## Begin

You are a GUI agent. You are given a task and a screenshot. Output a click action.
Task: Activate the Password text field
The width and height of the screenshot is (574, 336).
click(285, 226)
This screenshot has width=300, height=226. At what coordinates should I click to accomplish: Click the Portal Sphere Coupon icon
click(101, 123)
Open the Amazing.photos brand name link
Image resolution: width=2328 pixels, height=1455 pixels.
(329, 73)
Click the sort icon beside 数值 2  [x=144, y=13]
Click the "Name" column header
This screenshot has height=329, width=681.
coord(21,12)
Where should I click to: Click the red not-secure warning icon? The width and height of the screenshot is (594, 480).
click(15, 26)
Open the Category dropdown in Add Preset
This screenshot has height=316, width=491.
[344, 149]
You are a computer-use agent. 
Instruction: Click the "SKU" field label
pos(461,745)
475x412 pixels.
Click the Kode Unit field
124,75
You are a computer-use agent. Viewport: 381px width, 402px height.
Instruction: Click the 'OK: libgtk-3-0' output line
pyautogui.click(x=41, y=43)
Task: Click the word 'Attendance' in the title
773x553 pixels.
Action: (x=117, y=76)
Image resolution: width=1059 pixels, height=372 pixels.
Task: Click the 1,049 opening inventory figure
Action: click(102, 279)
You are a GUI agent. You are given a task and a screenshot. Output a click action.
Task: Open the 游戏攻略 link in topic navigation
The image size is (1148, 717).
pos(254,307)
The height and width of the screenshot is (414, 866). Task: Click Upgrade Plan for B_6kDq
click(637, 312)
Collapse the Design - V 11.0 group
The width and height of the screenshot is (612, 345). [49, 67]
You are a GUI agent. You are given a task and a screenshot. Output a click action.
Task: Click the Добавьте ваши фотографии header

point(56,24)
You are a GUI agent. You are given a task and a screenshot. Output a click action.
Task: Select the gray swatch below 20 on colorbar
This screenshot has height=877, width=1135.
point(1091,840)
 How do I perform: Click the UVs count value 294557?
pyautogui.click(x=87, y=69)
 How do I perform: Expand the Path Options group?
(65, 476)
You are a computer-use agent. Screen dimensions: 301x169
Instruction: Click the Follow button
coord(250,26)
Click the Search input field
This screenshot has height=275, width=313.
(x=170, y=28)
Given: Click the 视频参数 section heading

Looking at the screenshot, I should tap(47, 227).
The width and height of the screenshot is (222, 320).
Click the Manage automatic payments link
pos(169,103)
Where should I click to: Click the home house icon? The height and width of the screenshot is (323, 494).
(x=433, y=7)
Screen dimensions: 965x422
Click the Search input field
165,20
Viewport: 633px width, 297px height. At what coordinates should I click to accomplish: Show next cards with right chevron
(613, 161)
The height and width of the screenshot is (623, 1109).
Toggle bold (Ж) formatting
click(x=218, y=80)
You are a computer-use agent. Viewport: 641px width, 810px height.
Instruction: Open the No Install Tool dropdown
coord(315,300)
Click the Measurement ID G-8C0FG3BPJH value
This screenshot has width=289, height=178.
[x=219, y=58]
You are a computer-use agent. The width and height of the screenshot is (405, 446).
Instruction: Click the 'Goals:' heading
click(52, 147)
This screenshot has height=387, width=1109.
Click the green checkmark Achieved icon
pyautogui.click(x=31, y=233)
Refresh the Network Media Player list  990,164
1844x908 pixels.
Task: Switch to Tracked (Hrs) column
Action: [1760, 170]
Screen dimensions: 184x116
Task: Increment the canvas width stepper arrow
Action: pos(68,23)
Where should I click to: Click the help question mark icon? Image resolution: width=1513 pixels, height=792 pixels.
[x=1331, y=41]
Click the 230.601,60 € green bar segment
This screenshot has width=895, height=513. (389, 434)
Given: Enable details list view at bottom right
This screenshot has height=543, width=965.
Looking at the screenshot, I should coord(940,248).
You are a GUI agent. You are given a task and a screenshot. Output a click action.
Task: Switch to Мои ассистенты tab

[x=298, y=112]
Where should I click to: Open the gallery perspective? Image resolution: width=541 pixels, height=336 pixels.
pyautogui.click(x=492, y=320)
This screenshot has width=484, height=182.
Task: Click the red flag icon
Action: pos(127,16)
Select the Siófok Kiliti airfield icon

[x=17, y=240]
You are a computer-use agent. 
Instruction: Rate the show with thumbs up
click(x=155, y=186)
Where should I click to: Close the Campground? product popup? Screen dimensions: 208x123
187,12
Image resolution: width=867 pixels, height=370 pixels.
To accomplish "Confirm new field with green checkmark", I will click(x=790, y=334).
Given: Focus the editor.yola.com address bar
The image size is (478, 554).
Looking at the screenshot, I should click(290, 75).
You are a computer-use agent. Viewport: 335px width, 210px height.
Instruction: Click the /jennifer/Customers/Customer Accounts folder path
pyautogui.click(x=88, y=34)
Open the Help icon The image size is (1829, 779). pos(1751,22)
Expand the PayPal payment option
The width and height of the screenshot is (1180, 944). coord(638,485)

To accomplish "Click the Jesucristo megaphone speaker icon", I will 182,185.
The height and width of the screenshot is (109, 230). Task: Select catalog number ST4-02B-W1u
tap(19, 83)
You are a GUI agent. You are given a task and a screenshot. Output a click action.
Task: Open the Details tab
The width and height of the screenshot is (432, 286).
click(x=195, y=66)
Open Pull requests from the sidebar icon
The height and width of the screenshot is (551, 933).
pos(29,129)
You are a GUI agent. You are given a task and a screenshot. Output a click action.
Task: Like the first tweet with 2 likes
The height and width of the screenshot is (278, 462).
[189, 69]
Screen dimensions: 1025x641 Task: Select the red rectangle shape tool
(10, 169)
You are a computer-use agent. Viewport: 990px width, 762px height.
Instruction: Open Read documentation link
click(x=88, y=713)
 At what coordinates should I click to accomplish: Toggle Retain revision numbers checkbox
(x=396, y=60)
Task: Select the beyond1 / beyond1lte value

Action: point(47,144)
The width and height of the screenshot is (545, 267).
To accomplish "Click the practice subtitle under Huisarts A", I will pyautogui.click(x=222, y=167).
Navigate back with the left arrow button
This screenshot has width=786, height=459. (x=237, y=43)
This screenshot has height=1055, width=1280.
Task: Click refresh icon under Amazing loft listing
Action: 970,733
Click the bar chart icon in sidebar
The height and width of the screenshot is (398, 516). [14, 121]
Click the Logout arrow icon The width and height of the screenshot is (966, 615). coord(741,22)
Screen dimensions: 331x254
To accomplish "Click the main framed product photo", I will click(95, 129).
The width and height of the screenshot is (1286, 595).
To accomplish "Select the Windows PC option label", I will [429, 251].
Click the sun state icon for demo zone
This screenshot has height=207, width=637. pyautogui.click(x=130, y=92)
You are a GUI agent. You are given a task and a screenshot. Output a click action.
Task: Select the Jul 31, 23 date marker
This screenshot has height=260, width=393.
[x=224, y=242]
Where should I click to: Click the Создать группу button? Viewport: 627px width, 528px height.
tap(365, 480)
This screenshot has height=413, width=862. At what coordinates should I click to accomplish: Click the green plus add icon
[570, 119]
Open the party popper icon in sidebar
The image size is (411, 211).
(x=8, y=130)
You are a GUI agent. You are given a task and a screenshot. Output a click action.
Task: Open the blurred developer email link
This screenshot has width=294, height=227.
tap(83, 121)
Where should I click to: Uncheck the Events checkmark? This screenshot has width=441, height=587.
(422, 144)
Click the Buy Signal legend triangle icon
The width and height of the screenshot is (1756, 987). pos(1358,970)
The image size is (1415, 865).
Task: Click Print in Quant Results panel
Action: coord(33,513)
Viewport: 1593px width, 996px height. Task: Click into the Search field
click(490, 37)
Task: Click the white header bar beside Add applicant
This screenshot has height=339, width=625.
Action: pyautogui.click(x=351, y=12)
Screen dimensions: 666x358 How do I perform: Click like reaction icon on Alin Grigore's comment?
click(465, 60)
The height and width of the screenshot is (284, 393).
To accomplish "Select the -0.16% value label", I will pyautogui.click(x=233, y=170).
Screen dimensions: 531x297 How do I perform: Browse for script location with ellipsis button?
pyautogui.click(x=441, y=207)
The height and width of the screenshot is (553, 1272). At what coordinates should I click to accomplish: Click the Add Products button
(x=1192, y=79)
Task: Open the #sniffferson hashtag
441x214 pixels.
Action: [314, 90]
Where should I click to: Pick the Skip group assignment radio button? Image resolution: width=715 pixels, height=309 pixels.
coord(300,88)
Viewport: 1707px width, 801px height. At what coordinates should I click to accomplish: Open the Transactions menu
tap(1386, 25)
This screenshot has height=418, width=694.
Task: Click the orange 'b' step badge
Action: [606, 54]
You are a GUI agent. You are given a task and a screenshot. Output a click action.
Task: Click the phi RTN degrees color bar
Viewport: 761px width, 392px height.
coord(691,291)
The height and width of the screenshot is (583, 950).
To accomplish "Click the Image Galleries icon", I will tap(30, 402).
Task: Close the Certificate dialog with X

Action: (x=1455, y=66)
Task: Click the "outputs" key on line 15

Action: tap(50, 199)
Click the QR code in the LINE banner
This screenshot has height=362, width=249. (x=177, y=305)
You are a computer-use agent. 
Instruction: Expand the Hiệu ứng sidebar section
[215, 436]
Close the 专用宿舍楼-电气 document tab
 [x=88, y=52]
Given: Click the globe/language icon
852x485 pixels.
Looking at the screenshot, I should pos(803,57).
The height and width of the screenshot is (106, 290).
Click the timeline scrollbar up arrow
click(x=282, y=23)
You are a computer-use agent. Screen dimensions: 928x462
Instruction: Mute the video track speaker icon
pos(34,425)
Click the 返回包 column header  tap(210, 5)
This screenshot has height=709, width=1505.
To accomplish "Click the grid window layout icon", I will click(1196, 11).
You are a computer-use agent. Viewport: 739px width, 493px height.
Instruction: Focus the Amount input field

## End

Exercise objective: Revise the stretch from the start of the items through the line containing "coord(21,12)" by changing "screenshot" to "screen capture" and leaving everything else as it is.

Task response:
You are a GUI agent. You are given a task and a screen capture. Output a click action.
Task: Activate the Password text field
The width and height of the screen capture is (574, 336).
click(285, 226)
This screen capture has width=300, height=226. At what coordinates should I click to accomplish: Click the Portal Sphere Coupon icon
click(101, 123)
Open the Amazing.photos brand name link
Image resolution: width=2328 pixels, height=1455 pixels.
(329, 73)
Click the sort icon beside 数值 2  [x=144, y=13]
Click the "Name" column header
This screen capture has height=329, width=681.
coord(21,12)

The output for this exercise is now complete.